● ОПИСАНИЕ ЗАДАНИЯ
Пожалуйста, оформите нумерованным списком строки от строки с «At what coordinates» до строки с «Action: point(116,443)», включая обе и пропуская пустые. Картинки в ответ не включайте.

------ ИЗВЛЕЧЁННЫЕ ДАННЫЕ

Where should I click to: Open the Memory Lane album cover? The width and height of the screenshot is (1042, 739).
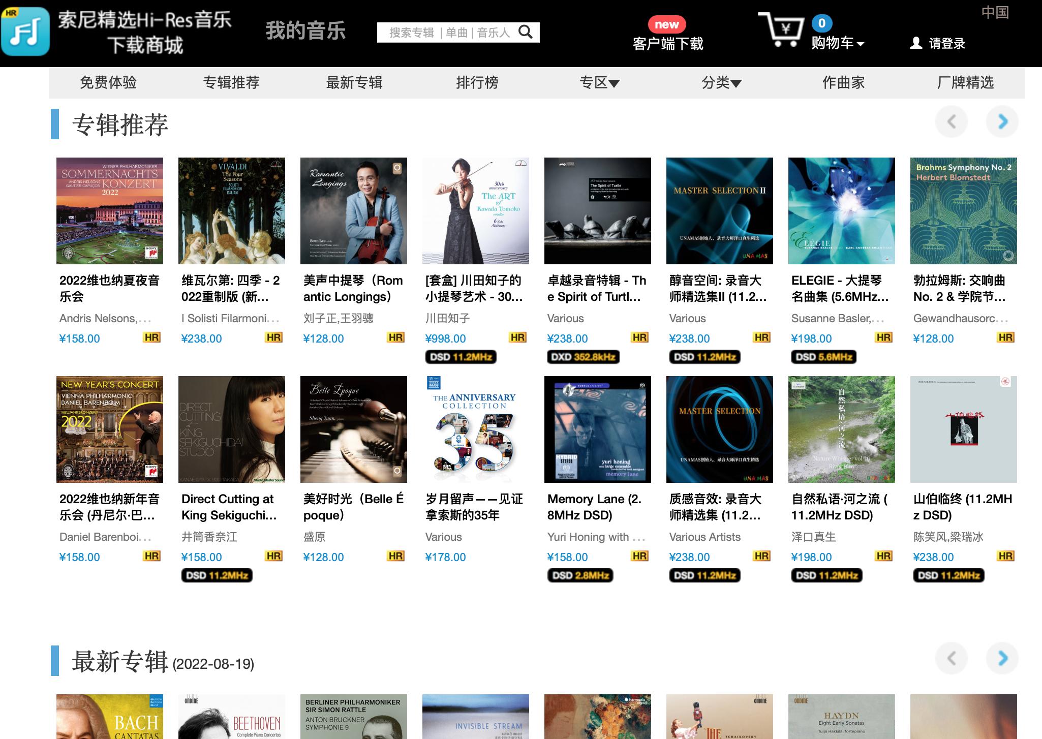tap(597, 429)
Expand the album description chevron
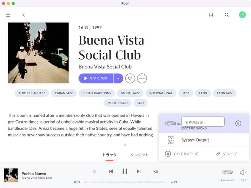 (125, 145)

------------
------ ИЗВЛЕЧЁННЫЕ ДАННЫЕ

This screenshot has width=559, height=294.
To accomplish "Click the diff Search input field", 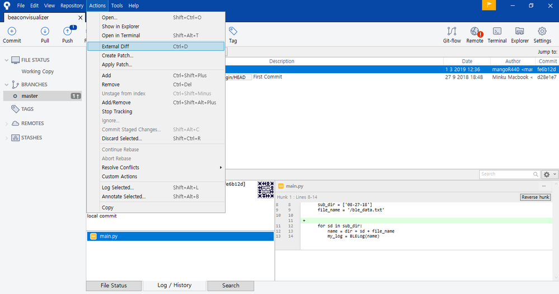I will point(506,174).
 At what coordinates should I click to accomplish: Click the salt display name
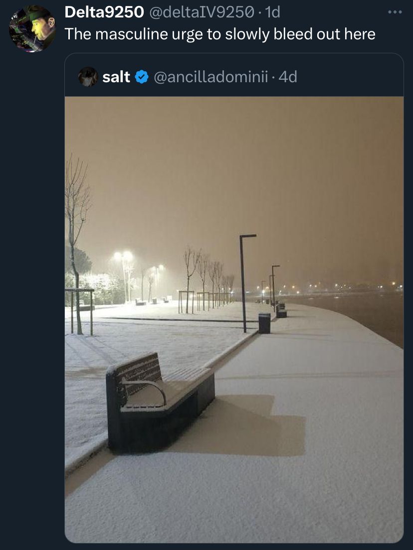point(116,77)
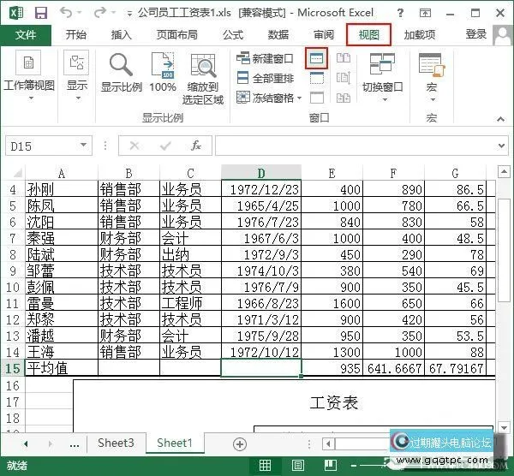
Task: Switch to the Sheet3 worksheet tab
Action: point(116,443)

------------

● ОТВЕТ НА ЗАДАНИЕ
1.  At what coordinates should I click to accomplish: Click the salt display name
2. point(116,77)
3. Task: Switch to the Sheet3 worksheet tab
4. Action: point(116,443)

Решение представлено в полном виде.